| Tarefa proposta 1 |
No excerto do fórum, quantos membros se diz que o fórum passou a ter novamente?
| Tarefa proposta 2 |
Reproduza, sem qualquer alteração, a parte do excerto do fórum que começa nas palavras "Se me leres" e termina depois de "vezes os 1000posts....paciencia...".
| Tarefa proposta 3 |
Escreva a continuação do excerto do fórum a partir do ponto onde termina.

| Excerto selecionado |
É uma pena que esta situação tenha ocorrido, mas é seguir em frente...
Com isto passamos a ter novamente 117 membros, o que significa que perdemos um membro. 
Esperemos que volte a se registar...


----------



## kimcarvalho (21 Out 2006 às 12:29)

Rogpacheco disse:


> É uma pena que esta situação tenha ocorrido, mas é seguir em frente...
> Com isto passamos a ter novamente 117 membros, o que significa que perdemos um membro.
> Esperemos que volte a se registar...



E se não me engano foi o que postou logo a bela imagem, em pormenor, do MODIS no dia dos tornados e uma com uma fabulosa supercélula da sua autoria. Ou seja um membro com uma excelente iniciativa!

Se me leres inscreve-te novamente fazes falta à comunidade . Tu e todos os envergonhados que nos lêem.


----------



## dj_alex (21 Out 2006 às 18:15)

Bahhhh... 

Vou fazer 2 vezes os 1000posts....paciencia...

| Extrato de dados |
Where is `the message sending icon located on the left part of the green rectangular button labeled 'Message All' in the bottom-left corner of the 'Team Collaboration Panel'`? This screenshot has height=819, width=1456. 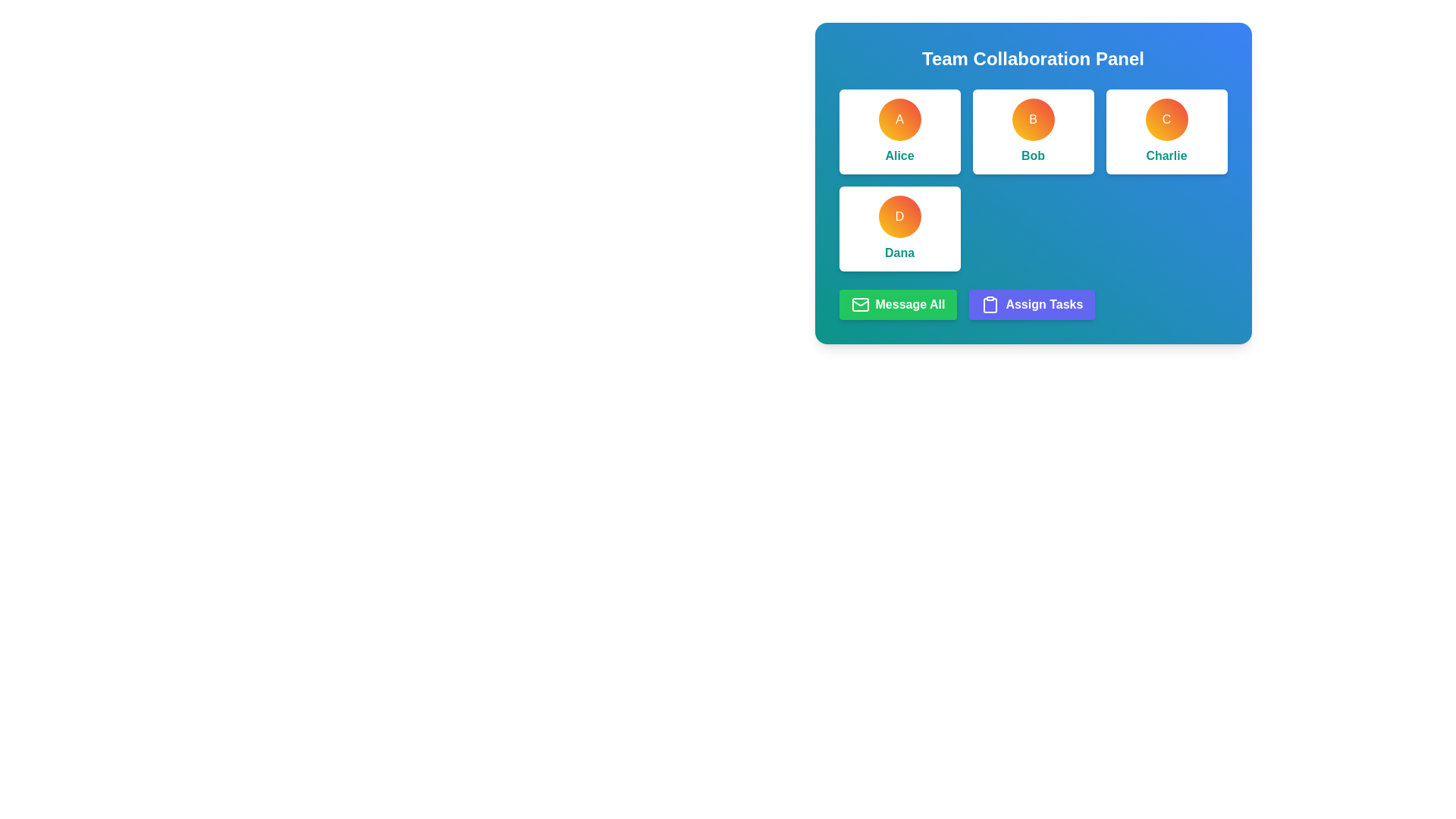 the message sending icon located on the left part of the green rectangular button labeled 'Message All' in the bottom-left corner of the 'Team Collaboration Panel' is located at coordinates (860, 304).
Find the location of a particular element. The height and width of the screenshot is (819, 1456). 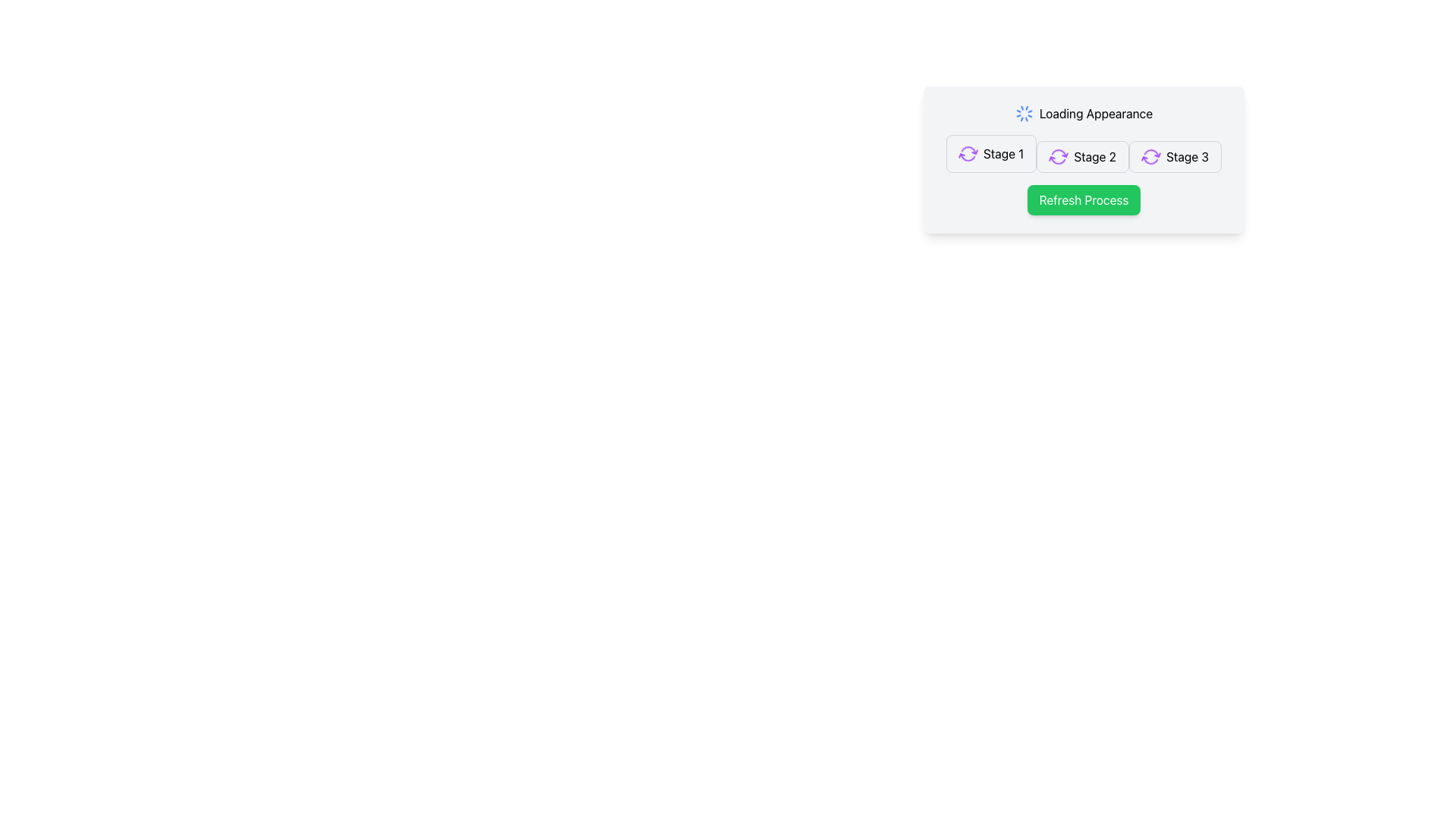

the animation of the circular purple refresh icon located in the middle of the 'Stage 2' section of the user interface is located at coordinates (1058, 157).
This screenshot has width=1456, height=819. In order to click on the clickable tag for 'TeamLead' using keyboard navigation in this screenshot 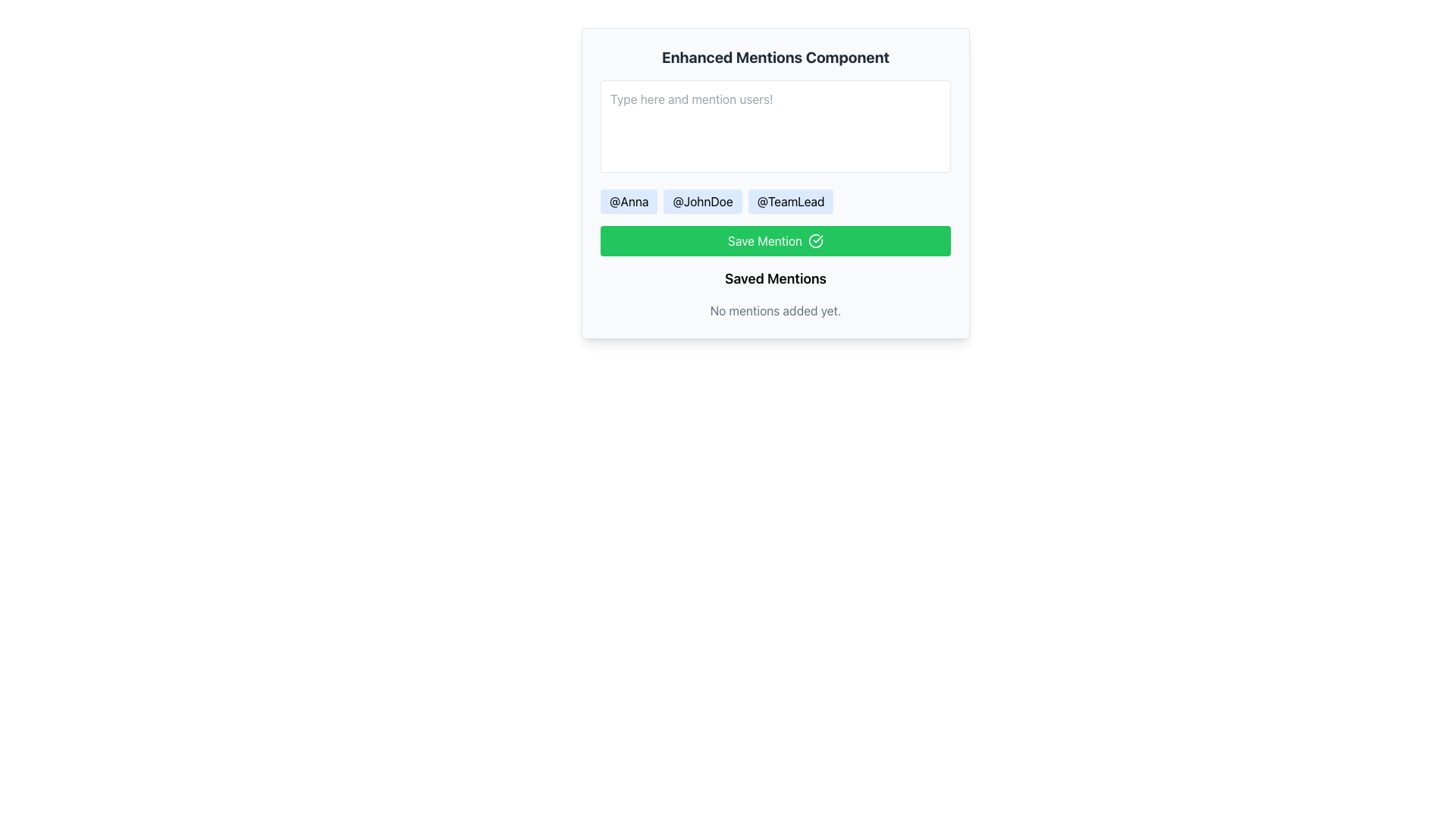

| Resposta à tarefa 1 |
117 membros.

| Resposta à tarefa 2 |
Se me leres inscreve-te novamente fazes falta à comunidade . Tu e todos os envergonhados que nos lêem.


----------



## dj_alex (21 Out 2006 às 18:15)

Bahhhh... 

Vou fazer 2 vezes os 1000posts....paciencia...

| Resposta à tarefa 3 |
----------



## Administrador (24 Out 2006 às 17:41)

Finalmente obtive uma resposta sobre o que se passou:



> We sincerely apologize for this great inconvenience the restoration of the database has caused. On Friday there was some corruption in the databases for several accounts on this server and your database was affected by it. We were only able to restore a backup of the database which was 2 days old in order to get your site working again.
> 
> 
> 
> ...



Espero que o membro que se perdeu não pense que foi banido e se volte novamente a registar.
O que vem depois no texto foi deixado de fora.